• EXERCISE GOAL:
Copy exactly. Begin with the line that contains "The width and height of the screenshot is (800, 423)." and stop after the last line of the records.

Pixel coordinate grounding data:
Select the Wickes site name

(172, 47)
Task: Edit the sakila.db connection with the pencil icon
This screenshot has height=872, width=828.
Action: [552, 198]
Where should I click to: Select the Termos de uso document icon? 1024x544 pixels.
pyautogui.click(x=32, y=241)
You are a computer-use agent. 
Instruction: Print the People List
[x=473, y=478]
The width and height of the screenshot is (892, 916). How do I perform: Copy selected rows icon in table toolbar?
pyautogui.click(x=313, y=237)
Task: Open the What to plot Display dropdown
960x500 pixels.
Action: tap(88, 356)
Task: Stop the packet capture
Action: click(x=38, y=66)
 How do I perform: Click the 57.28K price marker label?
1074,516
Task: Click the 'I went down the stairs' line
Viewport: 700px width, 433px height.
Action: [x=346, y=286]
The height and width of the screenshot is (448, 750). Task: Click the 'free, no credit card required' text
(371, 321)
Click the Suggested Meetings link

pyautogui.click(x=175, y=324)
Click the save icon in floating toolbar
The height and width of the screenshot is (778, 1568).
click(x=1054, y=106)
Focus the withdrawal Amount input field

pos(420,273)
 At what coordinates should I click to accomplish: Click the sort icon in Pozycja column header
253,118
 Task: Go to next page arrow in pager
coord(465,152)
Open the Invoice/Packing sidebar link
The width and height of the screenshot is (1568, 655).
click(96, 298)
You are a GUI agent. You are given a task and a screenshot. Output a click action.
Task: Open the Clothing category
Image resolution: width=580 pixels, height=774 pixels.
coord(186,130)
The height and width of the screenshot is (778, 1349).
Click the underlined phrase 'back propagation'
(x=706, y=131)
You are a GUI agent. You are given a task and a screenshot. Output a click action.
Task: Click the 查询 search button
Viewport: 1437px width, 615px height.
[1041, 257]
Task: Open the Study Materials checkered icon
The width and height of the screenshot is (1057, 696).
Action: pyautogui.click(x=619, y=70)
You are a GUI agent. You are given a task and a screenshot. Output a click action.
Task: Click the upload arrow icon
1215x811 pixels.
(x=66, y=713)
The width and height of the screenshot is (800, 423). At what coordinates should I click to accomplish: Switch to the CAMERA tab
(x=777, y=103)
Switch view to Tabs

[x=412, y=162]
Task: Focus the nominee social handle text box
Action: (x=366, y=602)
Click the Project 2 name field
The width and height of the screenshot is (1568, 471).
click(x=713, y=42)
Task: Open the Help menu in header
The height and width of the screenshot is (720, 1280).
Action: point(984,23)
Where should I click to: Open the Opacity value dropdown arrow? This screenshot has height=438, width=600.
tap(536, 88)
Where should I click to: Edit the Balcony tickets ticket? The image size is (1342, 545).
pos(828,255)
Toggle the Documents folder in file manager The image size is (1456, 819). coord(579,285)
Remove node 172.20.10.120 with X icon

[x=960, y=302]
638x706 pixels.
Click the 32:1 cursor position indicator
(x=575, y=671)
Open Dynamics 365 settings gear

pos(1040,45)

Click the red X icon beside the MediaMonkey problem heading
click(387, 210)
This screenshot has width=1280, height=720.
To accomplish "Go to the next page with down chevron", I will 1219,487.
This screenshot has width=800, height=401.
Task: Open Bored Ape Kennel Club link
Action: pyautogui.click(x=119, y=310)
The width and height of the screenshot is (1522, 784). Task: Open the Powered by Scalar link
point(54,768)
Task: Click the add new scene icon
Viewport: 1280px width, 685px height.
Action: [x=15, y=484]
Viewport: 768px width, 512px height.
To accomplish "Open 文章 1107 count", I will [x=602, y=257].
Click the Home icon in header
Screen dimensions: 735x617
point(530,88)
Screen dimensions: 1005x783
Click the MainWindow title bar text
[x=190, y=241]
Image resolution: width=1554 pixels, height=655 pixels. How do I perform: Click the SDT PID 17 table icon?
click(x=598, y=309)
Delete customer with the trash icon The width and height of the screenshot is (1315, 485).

• RESPONSE TO THE TASK:
The width and height of the screenshot is (800, 423). At what coordinates should I click to accomplish: Switch to the CAMERA tab
(x=777, y=103)
Switch view to Tabs

[x=412, y=162]
Task: Focus the nominee social handle text box
Action: (x=366, y=602)
Click the Project 2 name field
The width and height of the screenshot is (1568, 471).
click(x=713, y=42)
Task: Open the Help menu in header
The height and width of the screenshot is (720, 1280).
Action: point(984,23)
Where should I click to: Open the Opacity value dropdown arrow? This screenshot has height=438, width=600.
tap(536, 88)
Where should I click to: Edit the Balcony tickets ticket? The image size is (1342, 545).
pos(828,255)
Toggle the Documents folder in file manager The image size is (1456, 819). coord(579,285)
Remove node 172.20.10.120 with X icon

[x=960, y=302]
638x706 pixels.
Click the 32:1 cursor position indicator
(x=575, y=671)
Open Dynamics 365 settings gear

pos(1040,45)

Click the red X icon beside the MediaMonkey problem heading
click(387, 210)
This screenshot has width=1280, height=720.
To accomplish "Go to the next page with down chevron", I will 1219,487.
This screenshot has width=800, height=401.
Task: Open Bored Ape Kennel Club link
Action: pyautogui.click(x=119, y=310)
The width and height of the screenshot is (1522, 784). Task: Open the Powered by Scalar link
point(54,768)
Task: Click the add new scene icon
Viewport: 1280px width, 685px height.
Action: [x=15, y=484]
Viewport: 768px width, 512px height.
To accomplish "Open 文章 1107 count", I will [x=602, y=257].
Click the Home icon in header
Screen dimensions: 735x617
point(530,88)
Screen dimensions: 1005x783
Click the MainWindow title bar text
[x=190, y=241]
Image resolution: width=1554 pixels, height=655 pixels. How do I perform: Click the SDT PID 17 table icon?
click(x=598, y=309)
Delete customer with the trash icon The width and height of the screenshot is (1315, 485).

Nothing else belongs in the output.